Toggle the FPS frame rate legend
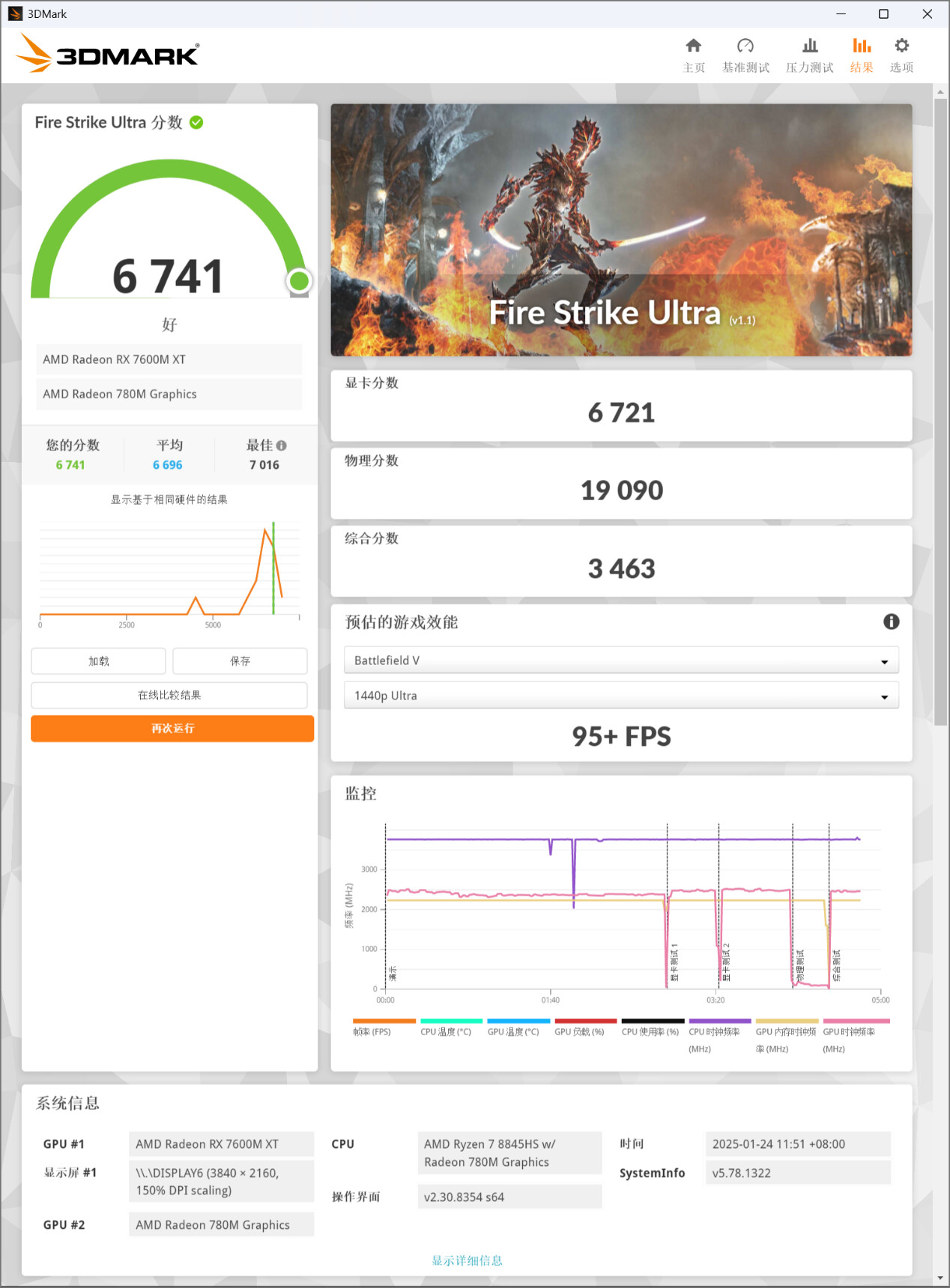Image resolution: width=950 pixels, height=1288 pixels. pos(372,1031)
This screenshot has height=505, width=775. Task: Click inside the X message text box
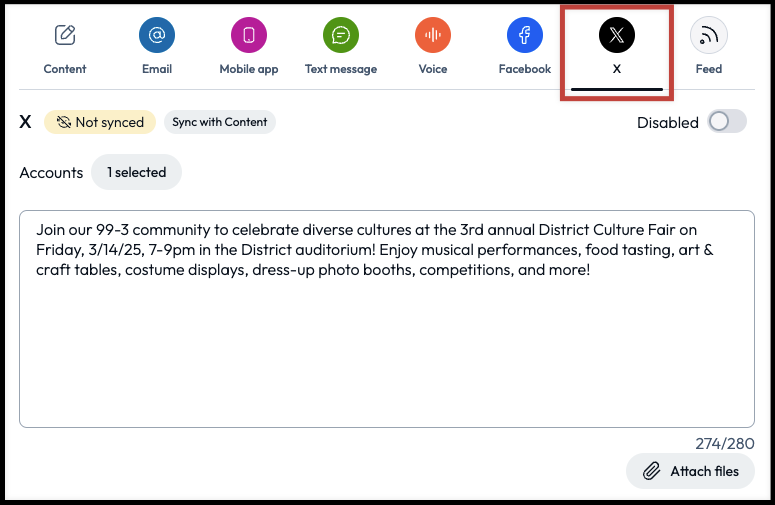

* * *

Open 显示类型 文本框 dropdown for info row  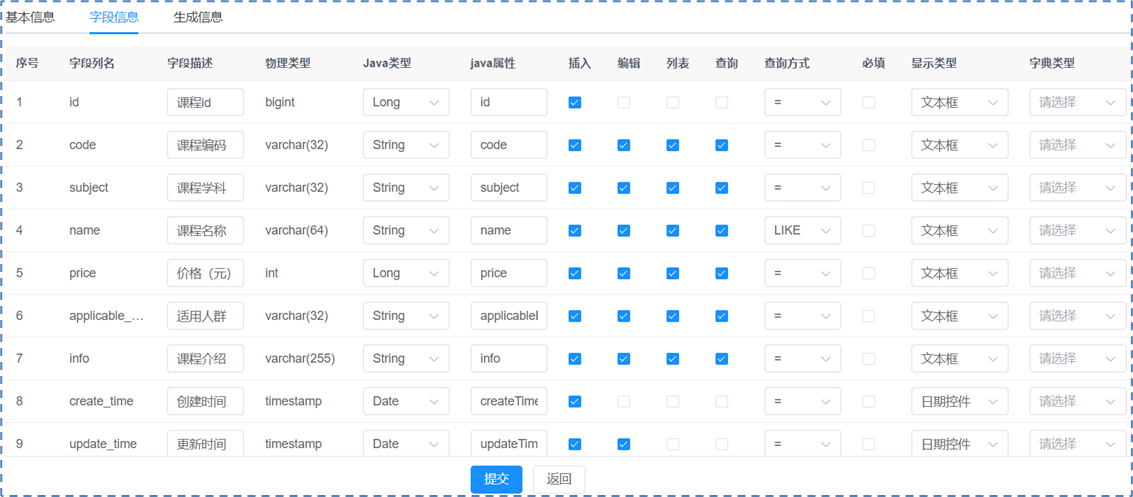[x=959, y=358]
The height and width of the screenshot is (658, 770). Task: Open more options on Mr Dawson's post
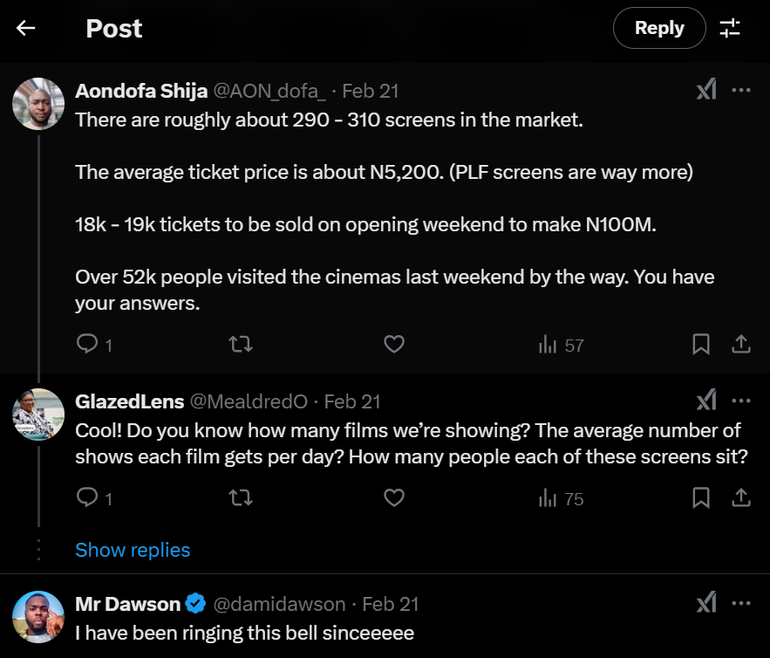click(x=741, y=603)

_Problem requirements_:
Print the part of the listing above that opens with the line containing "Toggle the FPS frame rate legend" and closes with the line containing "This screenshot has". Copy it exactly, both ends included, and omit the pictures.

_Finished task_:
Toggle the FPS frame rate legend
Image resolution: width=950 pixels, height=1288 pixels. pos(372,1031)
This screenshot has height=505, width=775. Task: Click inside the X message text box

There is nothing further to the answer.